■ **INPUT DATA**:

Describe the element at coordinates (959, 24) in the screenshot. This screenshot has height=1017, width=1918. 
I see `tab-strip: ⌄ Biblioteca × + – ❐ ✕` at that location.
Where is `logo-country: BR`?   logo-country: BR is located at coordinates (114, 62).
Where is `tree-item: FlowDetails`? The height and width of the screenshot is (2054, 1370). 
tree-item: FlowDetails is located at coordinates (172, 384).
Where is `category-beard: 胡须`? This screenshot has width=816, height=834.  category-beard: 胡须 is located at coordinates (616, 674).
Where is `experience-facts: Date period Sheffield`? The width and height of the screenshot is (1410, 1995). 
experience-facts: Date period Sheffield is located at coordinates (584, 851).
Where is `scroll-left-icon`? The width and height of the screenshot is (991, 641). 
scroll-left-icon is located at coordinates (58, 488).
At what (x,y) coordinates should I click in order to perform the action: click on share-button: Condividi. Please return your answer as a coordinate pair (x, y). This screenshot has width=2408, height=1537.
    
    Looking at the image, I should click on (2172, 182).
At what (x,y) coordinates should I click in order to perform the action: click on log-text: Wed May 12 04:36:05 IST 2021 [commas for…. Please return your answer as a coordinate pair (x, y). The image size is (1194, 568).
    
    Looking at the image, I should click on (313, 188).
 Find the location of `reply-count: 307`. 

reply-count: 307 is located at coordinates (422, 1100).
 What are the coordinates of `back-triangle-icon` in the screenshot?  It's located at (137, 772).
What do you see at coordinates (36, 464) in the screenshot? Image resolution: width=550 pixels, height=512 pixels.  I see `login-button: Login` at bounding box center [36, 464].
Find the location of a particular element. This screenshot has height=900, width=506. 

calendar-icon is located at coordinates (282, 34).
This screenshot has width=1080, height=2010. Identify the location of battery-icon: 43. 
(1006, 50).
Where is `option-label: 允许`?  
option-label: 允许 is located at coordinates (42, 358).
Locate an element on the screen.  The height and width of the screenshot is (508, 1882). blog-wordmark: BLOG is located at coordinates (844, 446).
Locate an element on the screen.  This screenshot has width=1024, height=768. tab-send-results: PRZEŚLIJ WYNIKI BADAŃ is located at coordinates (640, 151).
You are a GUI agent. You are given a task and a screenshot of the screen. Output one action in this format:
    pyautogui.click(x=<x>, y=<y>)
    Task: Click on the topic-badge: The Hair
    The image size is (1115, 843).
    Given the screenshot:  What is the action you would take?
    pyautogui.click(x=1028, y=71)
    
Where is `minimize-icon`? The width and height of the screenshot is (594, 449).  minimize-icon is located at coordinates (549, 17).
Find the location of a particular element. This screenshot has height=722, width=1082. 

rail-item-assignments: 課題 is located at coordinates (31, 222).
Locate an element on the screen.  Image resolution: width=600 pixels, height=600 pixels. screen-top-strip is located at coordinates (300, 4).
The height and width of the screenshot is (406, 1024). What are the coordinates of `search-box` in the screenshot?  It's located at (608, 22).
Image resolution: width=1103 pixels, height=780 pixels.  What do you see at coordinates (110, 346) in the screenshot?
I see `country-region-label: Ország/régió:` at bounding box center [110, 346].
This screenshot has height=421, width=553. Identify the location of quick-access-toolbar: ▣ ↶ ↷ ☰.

■ **WRITTEN TASK**:
Rewrite the entries above, changing each "Find the location of" to "Locate" and leaving every other character untouched.

■ **RESULT OF THIS EXERCISE**:
Describe the element at coordinates (959, 24) in the screenshot. This screenshot has height=1017, width=1918. 
I see `tab-strip: ⌄ Biblioteca × + – ❐ ✕` at that location.
Where is `logo-country: BR`?   logo-country: BR is located at coordinates (114, 62).
Where is `tree-item: FlowDetails`? The height and width of the screenshot is (2054, 1370). 
tree-item: FlowDetails is located at coordinates (172, 384).
Where is `category-beard: 胡须`? This screenshot has width=816, height=834.  category-beard: 胡须 is located at coordinates (616, 674).
Where is `experience-facts: Date period Sheffield`? The width and height of the screenshot is (1410, 1995). 
experience-facts: Date period Sheffield is located at coordinates (584, 851).
Where is `scroll-left-icon`? The width and height of the screenshot is (991, 641). 
scroll-left-icon is located at coordinates (58, 488).
At what (x,y) coordinates should I click in order to perform the action: click on share-button: Condividi. Please return your answer as a coordinate pair (x, y). This screenshot has width=2408, height=1537.
    
    Looking at the image, I should click on (2172, 182).
At what (x,y) coordinates should I click in order to perform the action: click on log-text: Wed May 12 04:36:05 IST 2021 [commas for…. Please return your answer as a coordinate pair (x, y). The image size is (1194, 568).
    
    Looking at the image, I should click on (313, 188).
 Locate `reply-count: 307`. 

reply-count: 307 is located at coordinates (422, 1100).
 What are the coordinates of `back-triangle-icon` in the screenshot?  It's located at (137, 772).
What do you see at coordinates (36, 464) in the screenshot? Image resolution: width=550 pixels, height=512 pixels.  I see `login-button: Login` at bounding box center [36, 464].
Locate a particular element. This screenshot has height=900, width=506. 

calendar-icon is located at coordinates (282, 34).
This screenshot has width=1080, height=2010. Identify the location of battery-icon: 43. 
(1006, 50).
Where is `option-label: 允许`?  
option-label: 允许 is located at coordinates (42, 358).
Locate an element on the screen.  The height and width of the screenshot is (508, 1882). blog-wordmark: BLOG is located at coordinates (844, 446).
Locate an element on the screen.  This screenshot has width=1024, height=768. tab-send-results: PRZEŚLIJ WYNIKI BADAŃ is located at coordinates (640, 151).
You are a GUI agent. You are given a task and a screenshot of the screen. Output one action in this format:
    pyautogui.click(x=<x>, y=<y>)
    Task: Click on the topic-badge: The Hair
    The image size is (1115, 843).
    Given the screenshot:  What is the action you would take?
    pyautogui.click(x=1028, y=71)
    
Where is `minimize-icon`? The width and height of the screenshot is (594, 449).  minimize-icon is located at coordinates (549, 17).
Locate a particular element. This screenshot has height=722, width=1082. 

rail-item-assignments: 課題 is located at coordinates (31, 222).
Locate an element on the screen.  Image resolution: width=600 pixels, height=600 pixels. screen-top-strip is located at coordinates (300, 4).
The height and width of the screenshot is (406, 1024). What are the coordinates of `search-box` in the screenshot?  It's located at (608, 22).
Image resolution: width=1103 pixels, height=780 pixels.  What do you see at coordinates (110, 346) in the screenshot?
I see `country-region-label: Ország/régió:` at bounding box center [110, 346].
This screenshot has height=421, width=553. Identify the location of quick-access-toolbar: ▣ ↶ ↷ ☰.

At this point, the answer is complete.